Joaquín García Monge.On the other hand, it happens that it is hard for us Ticos and Ticas to “listen” or “read” the opinions of others. We have not read the third sentence of an article, essay or opinion of someone, or listened to two or three sentences of our closest interlocutor, when we are already judging him or her. We are aprioristic and truly “deaf” and “illiterate” in that sense. We do not take the necessary time to analyze objectively, with our heads and not with our guts, what is intended to be said from the other side of the sidewalk. Prejudice has taken root in us as a deadly weapon, so we attack from it and not from what is exposed by the otherness.
Generally we tend to fall into the trap of subjective discourse (of course, subjectivity will always be present, we are individualities expressing ourselves, but that subjectivity must be based on reasoning, on a clear exposition of ideas) and on personal dispute. From there we derive to the absurd “fight” where elements of our mentality are wielded and not arguments coming from reflection and pondered analysis. The opponent becomes the enemy to be defeated and not the necessary adversary that historical dialectics will always provide us with to submit our ideology and our way of seeing and interpreting the world to judgment. We move from polemics to disqualification.
This Costa Rican way of approaching, or rather of personalizing, pejoratively, the discussion, has deep roots in the Costa Rican being and in the construction of its identity. The great writer and polemicist Yolanda Oreamuno (she had to emigrate from Costa Rica to Mexico, where she died abandoned) had already raised this issue more sharply. She pointed to a kind of immobility, lack of character, in the Tico and the Tica, product of a history where the fighting spirit, with heroic exceptions, especially in the popular sectors where they are always “fighting it”, has almost disappeared.
That is why whoever pretends to unleash the controversy “putting his finger on the sore spot”, must be suppressed, but not by physically eliminating him, but by “putting the trowel in its place”. As Yolanda Oreamuno says, “Those who try to raise their heads too high above the general level are not cut off. No!…. They gently lower the ground he treads on, and slowly, without violence, he is placed at the convenient height” (although this assertion has been brutally disproved by the murder of Parmenio Medina). And if they do not saw off the floor, national sport par excellence, then the “choteo” appears on the scene, that subtle and cowardly way of making the conflict invisible and discrediting the other (“The “choteo” is a white weapon, as white as a camellia, which can be carried without a license and can be wielded without responsibility. It has very fine lyrical edges, of sharp wit; it serves to demonstrate ability, to appear expert, to be opportune, philosophical and erudite”, says Yola).

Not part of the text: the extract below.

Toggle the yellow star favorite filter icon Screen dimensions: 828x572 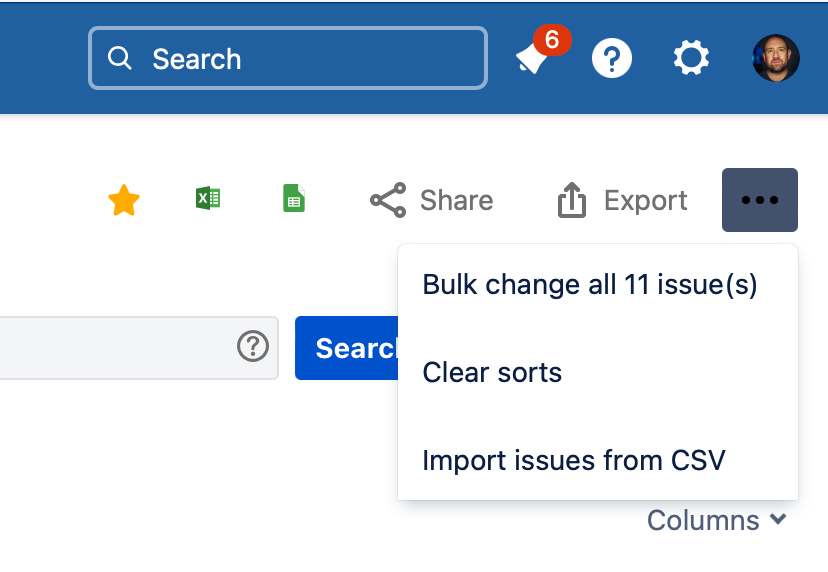[124, 200]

Discrediting is the preferred weapon in tiquicia to disavow the opinion of others. If to this we add influence peddling and the payment of favors for silence or complicity, so much in vogue nowadays, especially in the partisan-political spheres, we already have a brief diagnosis of our environment. That environment is the one we must study, analyze and ponder, so as not to fall into its unpleasant traps, that is to say, into our historical way of deceiving ourselves with a vaunted democratic tolerance.

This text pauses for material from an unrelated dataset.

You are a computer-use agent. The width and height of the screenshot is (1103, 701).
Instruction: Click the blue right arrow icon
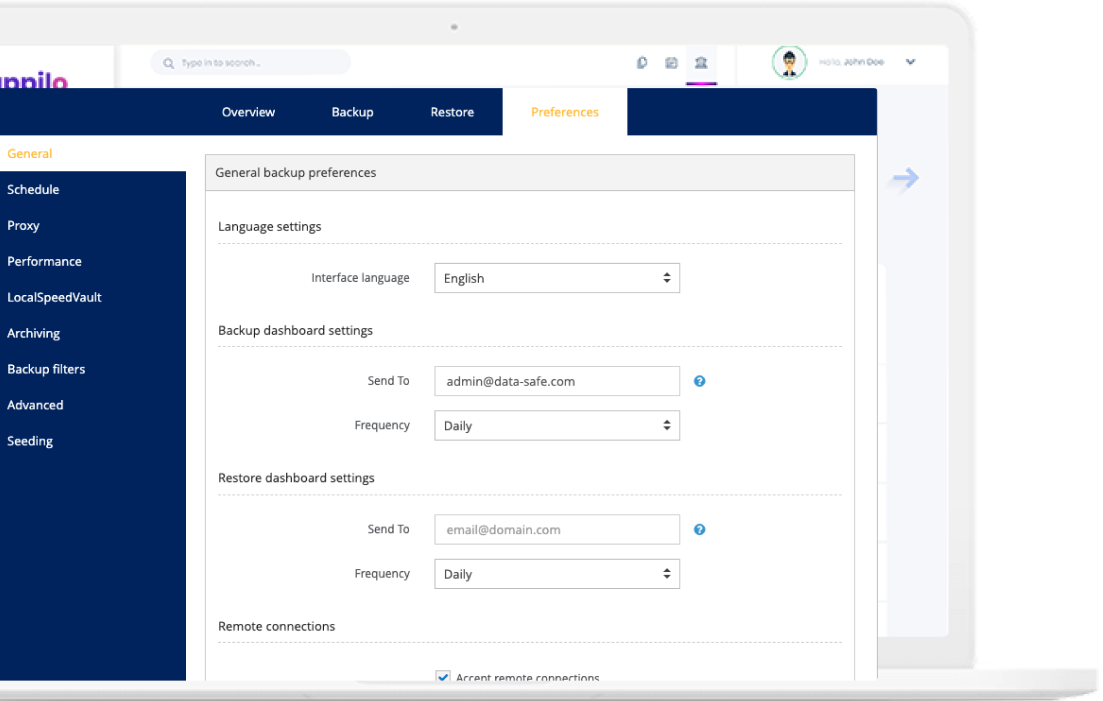point(905,179)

*Writer.We cannot go on like this. We have to go straight ahead, even if it is not very tico, to eradicate the sarcasm, the humiliating word, the degradation and constant joking behind the backs of others. Nothing good can come out of a country whose mockery is constant, especially in double entendre, whose hypocrisy is epidemic, whose morals are double to say the least and envy runs like poison in the veins.
Let us not be trapped by these terrible cultural legacies, let us cut them off before we perpetuate them by passing them on to the next generations.